*TASK*:
Using the entries that follow, state how many lines contain the word "button". The response is that number and nothing more.

*RECORDS TO USE*:
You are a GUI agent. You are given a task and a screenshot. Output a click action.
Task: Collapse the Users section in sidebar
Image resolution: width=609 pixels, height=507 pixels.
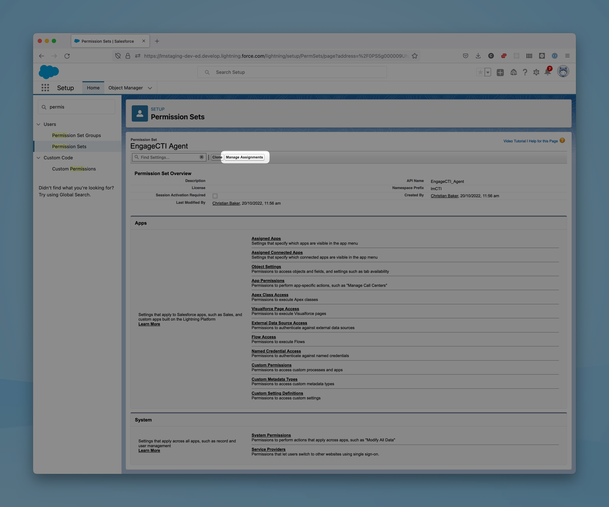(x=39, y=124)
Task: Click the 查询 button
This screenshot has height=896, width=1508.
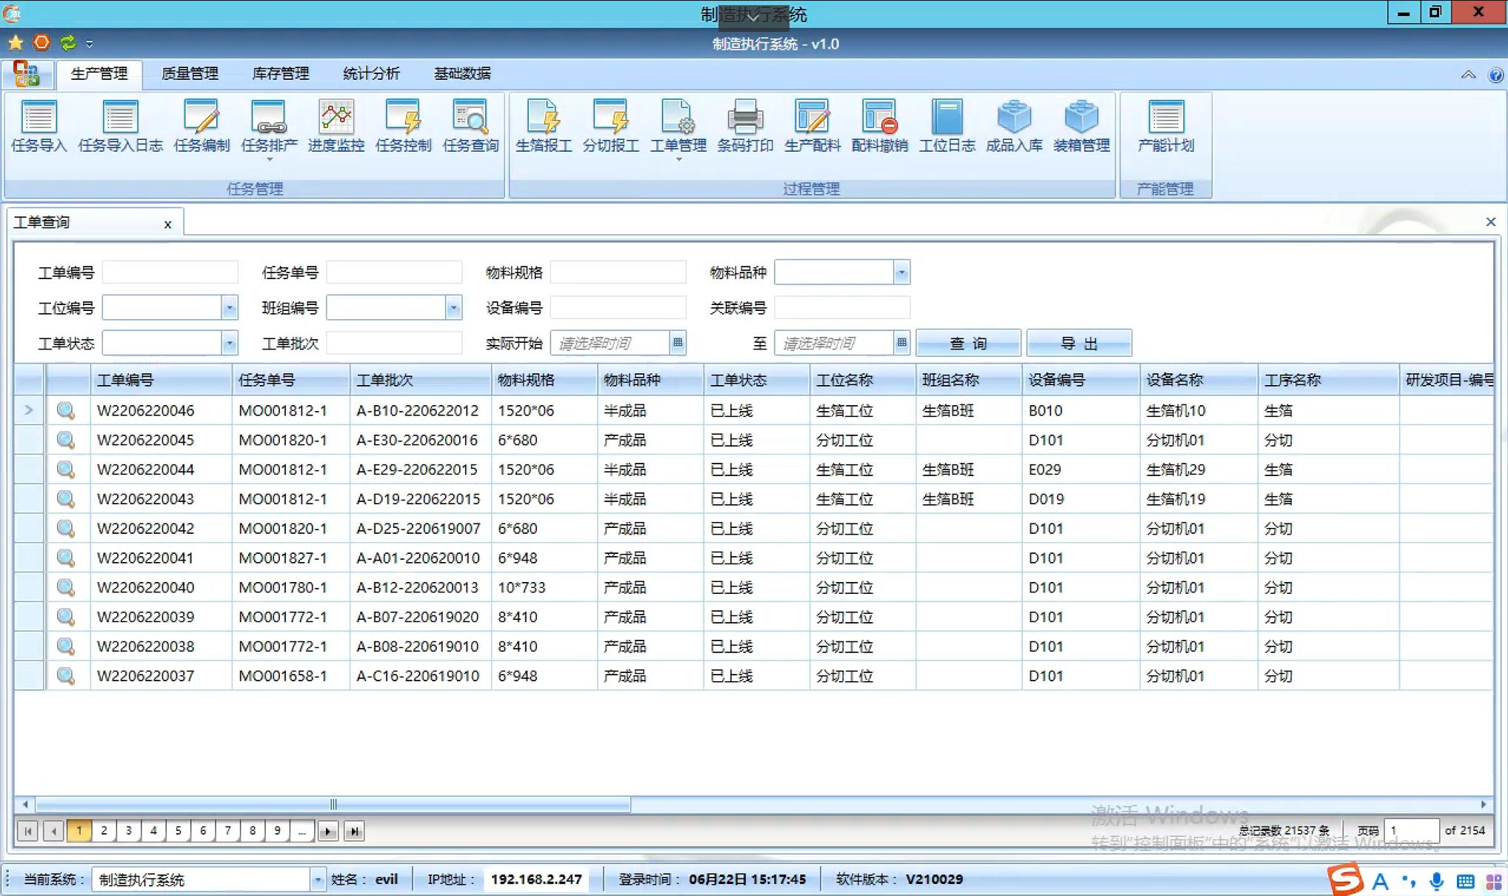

---

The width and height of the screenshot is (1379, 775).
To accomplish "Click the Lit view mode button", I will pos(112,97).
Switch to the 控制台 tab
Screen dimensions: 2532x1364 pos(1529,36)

--

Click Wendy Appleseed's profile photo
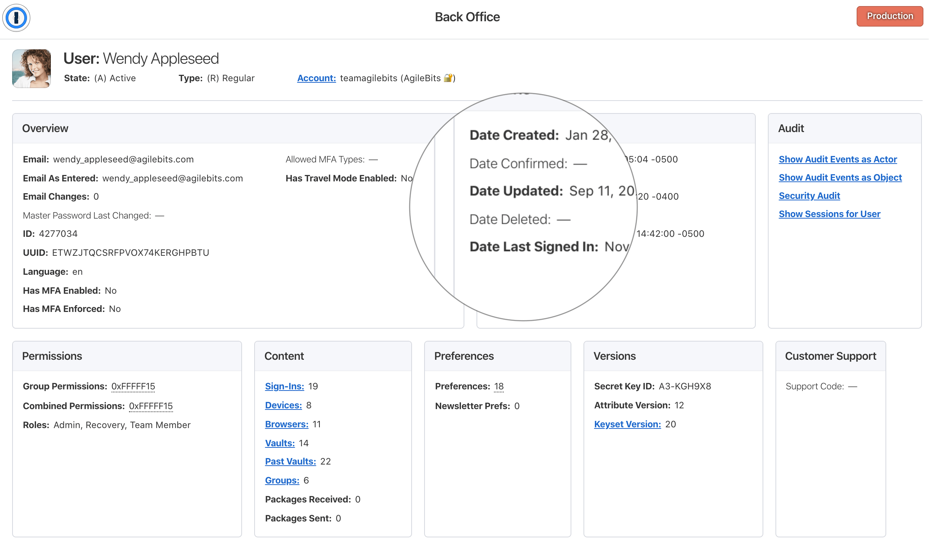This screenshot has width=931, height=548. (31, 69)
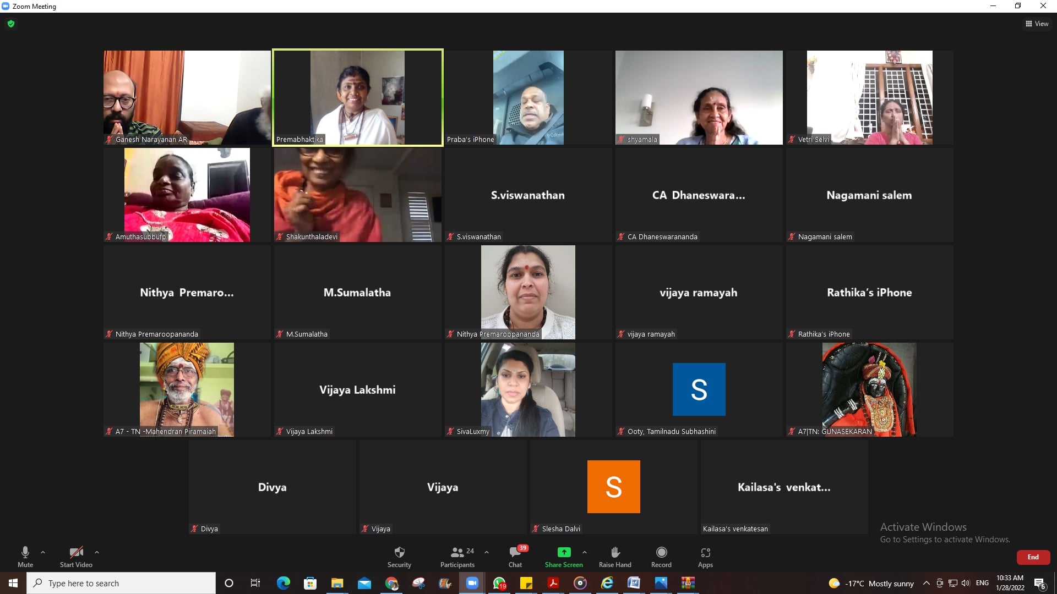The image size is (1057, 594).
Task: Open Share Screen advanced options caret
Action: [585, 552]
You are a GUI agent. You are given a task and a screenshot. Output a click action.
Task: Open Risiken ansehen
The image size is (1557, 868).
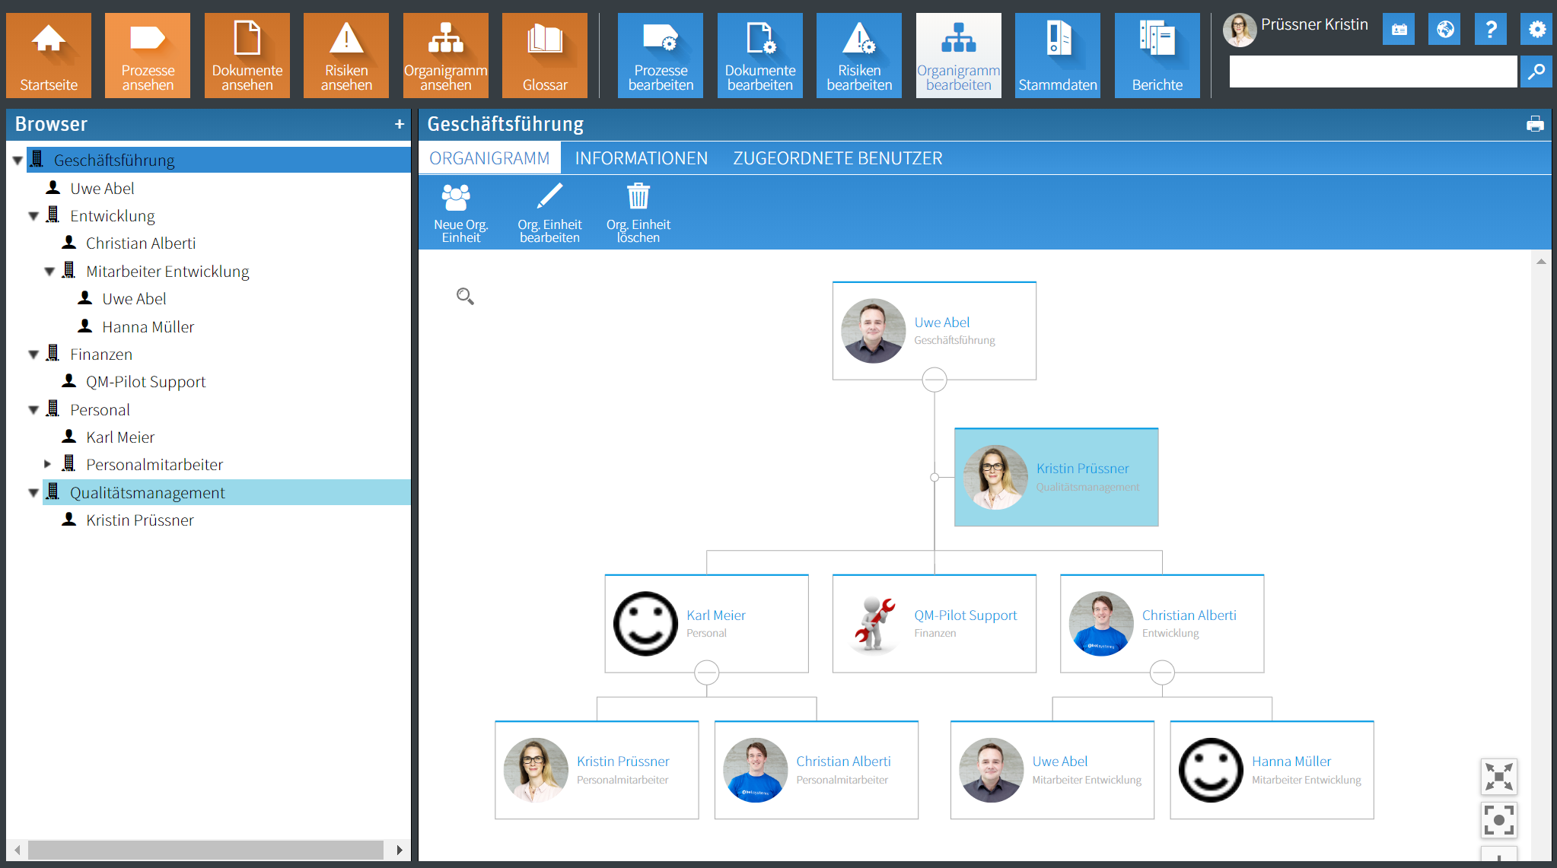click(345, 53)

*FINISHED TASK*:
2